Activity =
The result should be the lines from the one holding "Screen dimensions: 600x1300" to the final line of the records, retyped exactly.

Pixel coordinate grounding data:
:::::

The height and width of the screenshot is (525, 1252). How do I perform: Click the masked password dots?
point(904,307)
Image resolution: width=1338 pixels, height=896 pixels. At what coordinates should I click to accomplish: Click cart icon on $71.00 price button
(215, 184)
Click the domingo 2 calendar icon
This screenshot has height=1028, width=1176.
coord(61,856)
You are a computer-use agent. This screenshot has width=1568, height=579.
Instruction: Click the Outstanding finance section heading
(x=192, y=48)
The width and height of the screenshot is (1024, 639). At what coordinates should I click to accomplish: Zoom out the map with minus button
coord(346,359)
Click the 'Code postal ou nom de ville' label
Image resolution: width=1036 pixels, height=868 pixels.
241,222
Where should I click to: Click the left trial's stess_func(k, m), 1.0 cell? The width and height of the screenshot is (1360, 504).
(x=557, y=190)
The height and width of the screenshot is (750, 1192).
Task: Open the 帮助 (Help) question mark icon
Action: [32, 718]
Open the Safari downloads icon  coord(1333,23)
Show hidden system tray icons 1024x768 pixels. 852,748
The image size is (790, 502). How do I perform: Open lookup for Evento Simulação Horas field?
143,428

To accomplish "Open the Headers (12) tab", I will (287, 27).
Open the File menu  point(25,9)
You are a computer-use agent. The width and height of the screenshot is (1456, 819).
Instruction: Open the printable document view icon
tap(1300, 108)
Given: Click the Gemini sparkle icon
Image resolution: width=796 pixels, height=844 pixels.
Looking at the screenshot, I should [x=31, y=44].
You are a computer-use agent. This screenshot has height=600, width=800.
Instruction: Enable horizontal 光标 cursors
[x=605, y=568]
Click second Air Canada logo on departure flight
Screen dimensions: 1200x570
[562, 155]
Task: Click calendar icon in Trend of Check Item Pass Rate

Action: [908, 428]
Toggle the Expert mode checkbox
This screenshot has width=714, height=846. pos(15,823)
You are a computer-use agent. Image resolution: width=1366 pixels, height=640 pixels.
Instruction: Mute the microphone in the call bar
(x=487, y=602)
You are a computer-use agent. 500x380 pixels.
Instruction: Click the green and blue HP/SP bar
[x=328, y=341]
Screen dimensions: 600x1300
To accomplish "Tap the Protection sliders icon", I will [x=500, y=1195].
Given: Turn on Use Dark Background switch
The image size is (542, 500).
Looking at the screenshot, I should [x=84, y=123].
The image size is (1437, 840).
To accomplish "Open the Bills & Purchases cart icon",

:::::

Exercise result =
Screen dimensions: 600x1300
To accomplish "Tap the Protection sliders icon", I will [x=500, y=1195].
Given: Turn on Use Dark Background switch
The image size is (542, 500).
Looking at the screenshot, I should [x=84, y=123].
The image size is (1437, 840).
To accomplish "Open the Bills & Purchases cart icon",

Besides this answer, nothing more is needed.